• _Problem details_
Your answer should be the lines from the one containing "Click CREATE FREE CLUSTER button" through the final line below, copied exactly.

• _Data section_
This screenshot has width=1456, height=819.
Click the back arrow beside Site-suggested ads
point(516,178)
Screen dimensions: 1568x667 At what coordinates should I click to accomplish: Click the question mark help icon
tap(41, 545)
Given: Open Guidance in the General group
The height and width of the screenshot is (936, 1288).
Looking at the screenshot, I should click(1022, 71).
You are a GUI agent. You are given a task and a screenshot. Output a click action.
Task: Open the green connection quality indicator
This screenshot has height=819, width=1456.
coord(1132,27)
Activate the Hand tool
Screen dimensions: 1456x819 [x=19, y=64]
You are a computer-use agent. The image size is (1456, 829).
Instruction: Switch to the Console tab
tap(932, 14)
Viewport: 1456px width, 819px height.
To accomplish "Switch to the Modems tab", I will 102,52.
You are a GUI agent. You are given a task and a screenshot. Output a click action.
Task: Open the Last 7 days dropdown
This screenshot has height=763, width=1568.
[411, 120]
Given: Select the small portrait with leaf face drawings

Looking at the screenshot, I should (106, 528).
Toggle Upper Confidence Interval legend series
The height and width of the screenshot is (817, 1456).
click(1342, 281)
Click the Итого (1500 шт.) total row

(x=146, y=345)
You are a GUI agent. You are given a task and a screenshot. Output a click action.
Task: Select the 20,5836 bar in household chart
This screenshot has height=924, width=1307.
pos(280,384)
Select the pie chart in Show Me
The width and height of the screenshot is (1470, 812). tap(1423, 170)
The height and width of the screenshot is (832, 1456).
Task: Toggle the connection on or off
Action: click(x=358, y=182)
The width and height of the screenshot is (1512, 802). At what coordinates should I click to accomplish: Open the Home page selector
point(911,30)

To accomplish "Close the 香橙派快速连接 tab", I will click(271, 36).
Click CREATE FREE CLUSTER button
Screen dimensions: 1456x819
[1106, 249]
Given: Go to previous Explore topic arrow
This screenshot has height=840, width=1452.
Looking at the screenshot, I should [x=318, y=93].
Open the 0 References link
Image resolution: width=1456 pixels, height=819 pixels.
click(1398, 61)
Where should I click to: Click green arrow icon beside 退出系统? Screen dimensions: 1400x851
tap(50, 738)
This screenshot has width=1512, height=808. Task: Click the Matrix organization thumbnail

• _Answer to the problem_
Click CREATE FREE CLUSTER button
Screen dimensions: 1456x819
[1106, 249]
Given: Go to previous Explore topic arrow
This screenshot has height=840, width=1452.
Looking at the screenshot, I should [x=318, y=93].
Open the 0 References link
Image resolution: width=1456 pixels, height=819 pixels.
click(1398, 61)
Where should I click to: Click green arrow icon beside 退出系统? Screen dimensions: 1400x851
tap(50, 738)
This screenshot has width=1512, height=808. Task: Click the Matrix organization thumbnail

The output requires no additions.